Un pôle en cybersécurité serait actuellement en gestation à Gatineau. Ce pôle d’expertise s’articule déjà autour d’IN-SEC-M, la grappe canadienne de l’industrie de la cybersécurité, du centre d’excellence en cybersécurité du Québec (dans lequel le gouvernement du Québec aurait déjà investi près de deux millions de dollars) et des initiatives du Cégep de l’Outaouais et de l’Université du Québec en Outaouais (UQO). La localisation géographique de ce pôle n’est certainement pas le fruit du hasard, les besoins des ministères et agences fédérales sont majeurs et le seront encore davantage dans la prochaine décennie, on parle d’investissement de plusieurs milliards de dollars. On apprenait également début 2020 que le gouvernement fédéral avait créé un nouveau centre à Vancouver, financé par Mastercard à hauteur de 510 millions $.

Aussi, plutôt que de laisser aller nos données, n’est-il pas temps de saisir l’opportunité de construire un programme québécois (canadien) qui permettrait d’aider les entreprises québécoises et canadiennes à rehausser leur expertise dans le domaine de la cybersécurité et de la gestion des grandes masses de données? Le Québec a su le faire de manière singulièrement efficace avec son écosystème géomatique dans les années 1980. Le programme connaissance géographique du territoire alors initié dans le but de concevoir la cartographie et de densifier le réseau géodésique à l’échelle du Québec, particulièrement au niveau urbain, permit de soutenir la modernisation nécessaire de l’appareil de production (transition numérique) des entreprises privées québécoises. Un partenariat fut ainsi proposé par le ministère des Ressources naturelles aux entreprises privées: par le biais d’un contrat de cinq ans qui garantissait un volume de travail suffisant, le provincial finançait à hauteur de 80% les coûts de modernisation et d’implantation des technologies numériques de production cartographique dans les entreprises, à charge pour ces dernières de trouver la clientèle nécessaire au financement des 20% restants. La transformation du processus de production de la cartographie provinciale de base aura ainsi contribué au développement d’un écosystème géomatique privé, dont l’expertise est encore reconnue internationalement.

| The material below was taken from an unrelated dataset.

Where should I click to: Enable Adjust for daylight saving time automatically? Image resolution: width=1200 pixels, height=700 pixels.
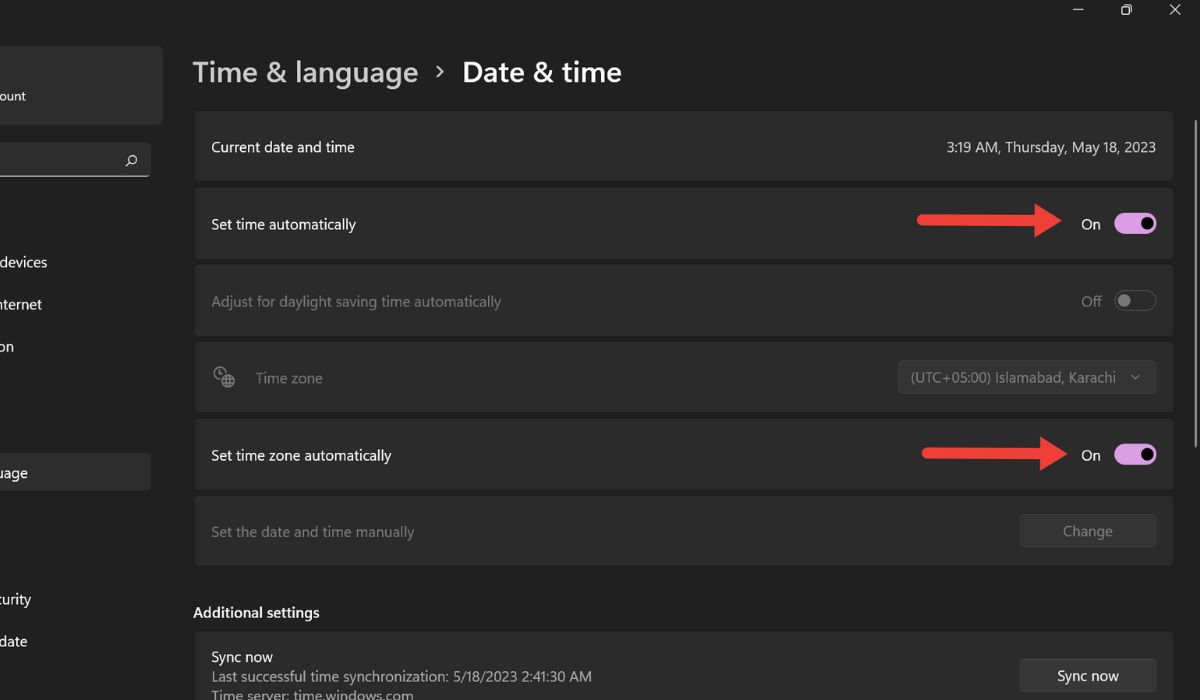(1135, 300)
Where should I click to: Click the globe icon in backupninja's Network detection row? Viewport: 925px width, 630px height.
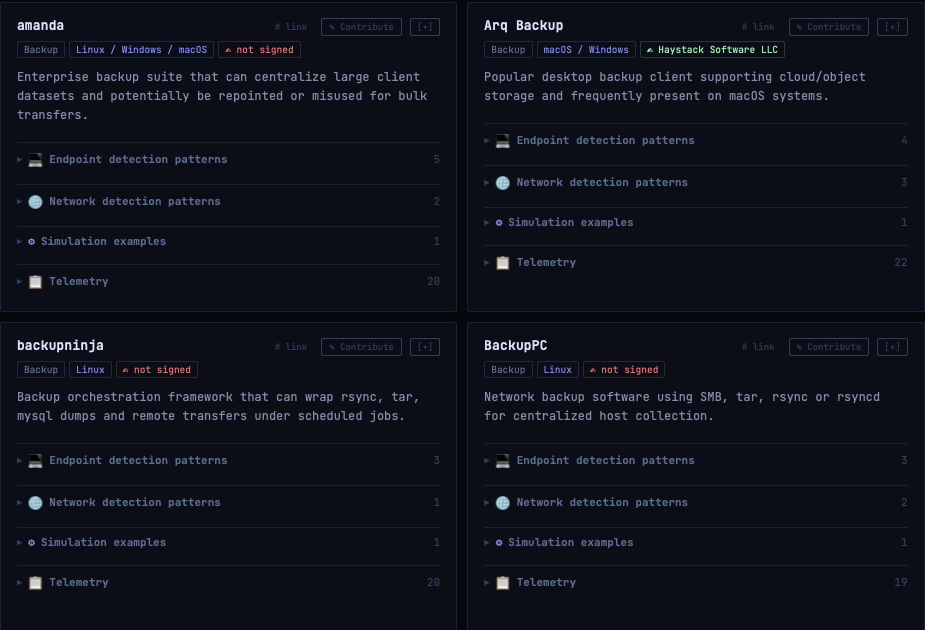(35, 503)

Loin de moi l’idée de considérer qu’il faut aujourd’hui appliquer la même médecine. Mais celle qui nous est proposée non seulement ne nous guérira pas, mais a en plus toutes les chances de nous affaiblir à moyen et long terme. À l’heure où le Québec se vante de placer l’innovation au cœur de sa dynamique de développement économique, alors même qu’un innovateur en chef vient d’être nommé, s’il est un domaine d’importance pour l’avenir d’un Québec innovant (et les dizaines de lobbyistes qu’Amazon a déployés au Québec au cours des derniers mois ne me contrediront pas), c’est sa capacité à gagner son indépendance informationnelle.